(Source document Opens)

Exilio Latin Flair (Montrose)
Exilio Latin Flair is the broad-menu play in Montrose. Bari Hospitality Group, the team behind Bari Ristorante and Georgia James, opened the restaurant May 5 with a menu drawing from across the Latin world, coastal Spain, and European technique.

The ordering map is clear: Peruvian ceviches and crudos, Argentine beef, Yucatán octopus, and coastal Spanish seafood. That combination helps a table that wants seafood and meat without committing to a single national frame. Two people can eat lightly; four people can build a bigger dinner around crudos, octopus, beef, and seafood.
The main caution is focus. When a kitchen pulls from across regions, the risk is that the menu tries to do too much. The reason to consider Exilio is the operator signal: Bari Hospitality Group already has Bari Ristorante and Georgia James in its portfolio, so this is not an anonymous newcomer stretching on day one.

(Source document Closes)
(Data extract Opens)

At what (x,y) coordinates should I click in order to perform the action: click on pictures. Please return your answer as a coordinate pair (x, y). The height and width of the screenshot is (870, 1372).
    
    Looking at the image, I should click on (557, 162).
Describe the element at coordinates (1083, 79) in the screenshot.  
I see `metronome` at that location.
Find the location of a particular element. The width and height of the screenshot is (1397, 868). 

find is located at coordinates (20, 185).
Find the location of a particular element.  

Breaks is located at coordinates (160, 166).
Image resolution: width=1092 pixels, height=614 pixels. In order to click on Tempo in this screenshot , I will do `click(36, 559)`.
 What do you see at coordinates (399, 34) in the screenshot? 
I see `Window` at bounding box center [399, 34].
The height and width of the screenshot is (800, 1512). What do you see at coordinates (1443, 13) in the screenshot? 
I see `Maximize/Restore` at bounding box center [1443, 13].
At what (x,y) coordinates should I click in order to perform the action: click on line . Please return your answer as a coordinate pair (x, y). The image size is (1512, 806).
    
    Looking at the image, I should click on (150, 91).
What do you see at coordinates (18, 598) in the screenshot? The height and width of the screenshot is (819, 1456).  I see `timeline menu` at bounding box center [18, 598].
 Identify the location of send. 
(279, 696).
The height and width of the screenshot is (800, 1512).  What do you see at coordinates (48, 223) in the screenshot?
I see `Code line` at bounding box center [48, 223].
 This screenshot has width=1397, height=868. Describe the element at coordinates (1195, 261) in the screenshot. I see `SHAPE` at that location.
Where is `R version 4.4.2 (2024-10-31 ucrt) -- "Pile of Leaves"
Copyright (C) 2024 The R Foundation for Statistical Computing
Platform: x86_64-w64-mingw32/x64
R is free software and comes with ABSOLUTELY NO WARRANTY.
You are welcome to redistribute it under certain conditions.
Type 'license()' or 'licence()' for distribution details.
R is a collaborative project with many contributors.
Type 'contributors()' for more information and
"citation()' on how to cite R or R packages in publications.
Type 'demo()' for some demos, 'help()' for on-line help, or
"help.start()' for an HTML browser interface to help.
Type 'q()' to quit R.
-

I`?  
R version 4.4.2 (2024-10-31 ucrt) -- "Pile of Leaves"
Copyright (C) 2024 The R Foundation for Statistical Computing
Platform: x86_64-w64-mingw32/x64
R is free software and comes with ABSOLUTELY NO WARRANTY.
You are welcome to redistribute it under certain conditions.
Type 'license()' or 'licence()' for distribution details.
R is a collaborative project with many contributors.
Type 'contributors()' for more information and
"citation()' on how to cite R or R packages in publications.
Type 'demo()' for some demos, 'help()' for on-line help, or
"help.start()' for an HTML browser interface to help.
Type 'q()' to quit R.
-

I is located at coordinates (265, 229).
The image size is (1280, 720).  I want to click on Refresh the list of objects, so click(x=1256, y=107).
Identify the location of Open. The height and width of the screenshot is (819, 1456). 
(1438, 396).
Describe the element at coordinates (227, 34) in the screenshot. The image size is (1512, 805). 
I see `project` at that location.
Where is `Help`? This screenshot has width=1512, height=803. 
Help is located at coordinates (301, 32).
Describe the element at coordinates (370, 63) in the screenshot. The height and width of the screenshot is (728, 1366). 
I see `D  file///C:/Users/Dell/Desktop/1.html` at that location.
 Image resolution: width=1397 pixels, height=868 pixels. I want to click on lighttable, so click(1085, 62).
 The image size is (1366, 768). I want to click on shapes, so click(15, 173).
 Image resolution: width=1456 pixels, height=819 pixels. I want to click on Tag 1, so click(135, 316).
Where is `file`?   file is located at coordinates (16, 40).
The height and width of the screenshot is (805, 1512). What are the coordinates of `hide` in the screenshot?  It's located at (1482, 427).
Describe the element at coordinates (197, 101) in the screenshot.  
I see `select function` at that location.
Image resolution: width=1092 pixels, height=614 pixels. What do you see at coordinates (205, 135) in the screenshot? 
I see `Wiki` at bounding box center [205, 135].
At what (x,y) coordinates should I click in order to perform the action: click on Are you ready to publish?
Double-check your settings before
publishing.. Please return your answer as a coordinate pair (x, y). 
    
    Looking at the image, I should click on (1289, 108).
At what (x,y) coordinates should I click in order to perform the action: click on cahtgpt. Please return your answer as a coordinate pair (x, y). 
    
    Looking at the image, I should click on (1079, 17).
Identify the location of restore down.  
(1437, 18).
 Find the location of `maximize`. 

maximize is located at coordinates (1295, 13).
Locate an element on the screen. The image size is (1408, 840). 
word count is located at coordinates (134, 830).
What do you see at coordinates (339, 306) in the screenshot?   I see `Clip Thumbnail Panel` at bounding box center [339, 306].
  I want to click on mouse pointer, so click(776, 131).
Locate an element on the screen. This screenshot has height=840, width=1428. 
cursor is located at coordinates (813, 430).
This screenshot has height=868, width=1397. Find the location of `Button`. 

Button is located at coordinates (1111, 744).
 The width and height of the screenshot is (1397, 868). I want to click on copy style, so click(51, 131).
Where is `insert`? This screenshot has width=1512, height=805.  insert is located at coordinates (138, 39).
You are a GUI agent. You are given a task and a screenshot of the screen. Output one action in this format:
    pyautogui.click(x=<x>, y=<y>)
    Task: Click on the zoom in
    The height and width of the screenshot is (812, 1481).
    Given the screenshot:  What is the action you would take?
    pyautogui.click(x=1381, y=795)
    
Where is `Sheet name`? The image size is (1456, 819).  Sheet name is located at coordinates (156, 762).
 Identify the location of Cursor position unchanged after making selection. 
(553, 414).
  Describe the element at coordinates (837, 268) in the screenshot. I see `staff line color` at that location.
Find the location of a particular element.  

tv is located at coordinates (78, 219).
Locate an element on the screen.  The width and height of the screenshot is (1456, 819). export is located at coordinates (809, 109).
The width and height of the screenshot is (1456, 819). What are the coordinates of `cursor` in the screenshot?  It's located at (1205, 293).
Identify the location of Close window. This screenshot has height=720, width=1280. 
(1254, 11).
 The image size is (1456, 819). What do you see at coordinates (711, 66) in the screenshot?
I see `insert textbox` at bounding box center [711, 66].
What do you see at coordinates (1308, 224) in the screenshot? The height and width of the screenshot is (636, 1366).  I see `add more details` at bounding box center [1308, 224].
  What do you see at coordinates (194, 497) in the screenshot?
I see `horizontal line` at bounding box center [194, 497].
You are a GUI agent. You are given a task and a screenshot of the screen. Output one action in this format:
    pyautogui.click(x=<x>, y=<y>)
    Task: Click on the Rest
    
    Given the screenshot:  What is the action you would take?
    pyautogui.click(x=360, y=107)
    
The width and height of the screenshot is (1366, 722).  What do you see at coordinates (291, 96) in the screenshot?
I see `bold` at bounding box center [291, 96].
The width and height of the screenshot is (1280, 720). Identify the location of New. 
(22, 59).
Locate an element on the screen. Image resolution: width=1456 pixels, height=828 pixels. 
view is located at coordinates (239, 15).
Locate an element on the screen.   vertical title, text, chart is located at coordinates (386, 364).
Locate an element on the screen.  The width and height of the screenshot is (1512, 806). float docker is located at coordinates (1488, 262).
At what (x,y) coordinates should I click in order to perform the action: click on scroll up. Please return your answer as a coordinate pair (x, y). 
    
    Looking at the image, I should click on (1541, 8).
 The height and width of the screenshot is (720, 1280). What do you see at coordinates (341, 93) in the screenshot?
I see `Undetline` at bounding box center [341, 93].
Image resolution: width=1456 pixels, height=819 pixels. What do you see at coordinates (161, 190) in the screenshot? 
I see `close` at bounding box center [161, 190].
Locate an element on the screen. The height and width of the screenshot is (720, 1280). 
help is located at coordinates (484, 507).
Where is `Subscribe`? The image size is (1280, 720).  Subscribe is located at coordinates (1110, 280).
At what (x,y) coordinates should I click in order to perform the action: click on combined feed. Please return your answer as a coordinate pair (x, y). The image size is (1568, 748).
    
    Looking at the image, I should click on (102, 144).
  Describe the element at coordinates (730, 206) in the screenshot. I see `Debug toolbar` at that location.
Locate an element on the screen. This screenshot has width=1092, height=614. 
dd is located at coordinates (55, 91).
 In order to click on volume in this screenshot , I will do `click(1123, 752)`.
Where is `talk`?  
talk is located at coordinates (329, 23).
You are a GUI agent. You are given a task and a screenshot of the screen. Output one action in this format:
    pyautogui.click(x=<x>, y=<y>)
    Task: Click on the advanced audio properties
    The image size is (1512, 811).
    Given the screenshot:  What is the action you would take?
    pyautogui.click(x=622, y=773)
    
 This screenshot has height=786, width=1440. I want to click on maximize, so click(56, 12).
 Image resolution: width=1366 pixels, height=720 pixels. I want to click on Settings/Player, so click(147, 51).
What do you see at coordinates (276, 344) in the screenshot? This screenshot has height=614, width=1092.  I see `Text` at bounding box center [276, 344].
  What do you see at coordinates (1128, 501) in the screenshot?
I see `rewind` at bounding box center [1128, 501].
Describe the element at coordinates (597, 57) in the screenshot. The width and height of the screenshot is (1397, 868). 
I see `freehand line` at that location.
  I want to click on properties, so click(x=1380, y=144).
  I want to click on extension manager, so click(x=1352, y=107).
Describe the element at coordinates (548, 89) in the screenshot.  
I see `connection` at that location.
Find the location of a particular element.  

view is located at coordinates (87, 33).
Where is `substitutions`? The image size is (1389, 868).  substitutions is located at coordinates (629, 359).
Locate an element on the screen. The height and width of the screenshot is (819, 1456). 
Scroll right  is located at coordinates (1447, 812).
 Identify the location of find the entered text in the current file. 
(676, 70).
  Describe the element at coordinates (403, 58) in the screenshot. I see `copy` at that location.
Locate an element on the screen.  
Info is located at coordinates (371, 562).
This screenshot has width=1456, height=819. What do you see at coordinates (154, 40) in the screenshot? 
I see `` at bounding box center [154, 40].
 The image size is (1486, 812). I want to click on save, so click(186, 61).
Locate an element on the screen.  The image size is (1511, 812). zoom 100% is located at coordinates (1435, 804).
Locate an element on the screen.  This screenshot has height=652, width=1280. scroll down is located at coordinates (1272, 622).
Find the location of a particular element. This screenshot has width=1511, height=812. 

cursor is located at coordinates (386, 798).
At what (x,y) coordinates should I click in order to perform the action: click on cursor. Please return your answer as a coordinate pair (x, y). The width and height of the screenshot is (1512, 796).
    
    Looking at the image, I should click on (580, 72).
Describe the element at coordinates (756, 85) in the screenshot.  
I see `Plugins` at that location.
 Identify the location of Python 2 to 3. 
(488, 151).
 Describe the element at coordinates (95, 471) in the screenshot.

(Data extract Closes)

Exercise set →
1 – In the Exilio Latin Flair writeup, transcribe the passage that begins at the words "Exilio Latin Flair (Montrose)" and stops after the words "beef, and seafood.".
2 – Which company opened Exilio Latin Flair, according to the restaurant writeup?
3 – Write the next part of the Exilio Latin Flair restaurant writeup, picking up after its final sentence.

Written answers →
1 –
Exilio Latin Flair (Montrose)
Exilio Latin Flair is the broad-menu play in Montrose. Bari Hospitality Group, the team behind Bari Ristorante and Georgia James, opened the restaurant May 5 with a menu drawing from across the Latin world, coastal Spain, and European technique.

The ordering map is clear: Peruvian ceviches and crudos, Argentine beef, Yucatán octopus, and coastal Spanish seafood. That combination helps a table that wants seafood and meat without committing to a single national frame. Two people can eat lightly; four people can build a bigger dinner around crudos, octopus, beef, and seafood.

2 – Bari Hospitality Group opened it.

3 –
Book it when your group wants range, not purity. For a more specific format, pick Jantra for a tiny tasting counter, Captain Mc's Seafood for Gulf seafood, or Toga for charcoal skewers. Exilio is better for a table that wants crudo, beef, octopus, and Spanish-leaning seafood in one sitting.
What’s Next for Houston restaurant openings
The next decisions are already lining up. Uptown Sporting Club is planned for late May in the former Duchess space at Uptown Park from Daniel Chang and Roveen Abante, the duo behind Uptown Sushi and Sushi Rebel. The format shifts throughout the day: upscale sports bar at happy hour, nightclub energy later, with DJs, bottle service, and LED lighting. The food leans global, with brisket nachos, Korean Buffalo chicken tenders, a wagyu smash burger, and steak frites.
Mack Allen's is the bigger occasion-dining project to watch. Rouxpour owner Mack McDonald is preparing a 16,000-square-foot steakhouse set to open in July inside the 5POP office tower on Post Oak. Executive chef Carlos Andrade, a Brennan’s of Houston veteran, is leading a menu of prime beef, raw and chargrilled oysters, sushi, seafood, caviar, and truffles. Three private dining rooms, including a 60-seat Estate Room with its own bar, make it the more obvious pick for private gatherings.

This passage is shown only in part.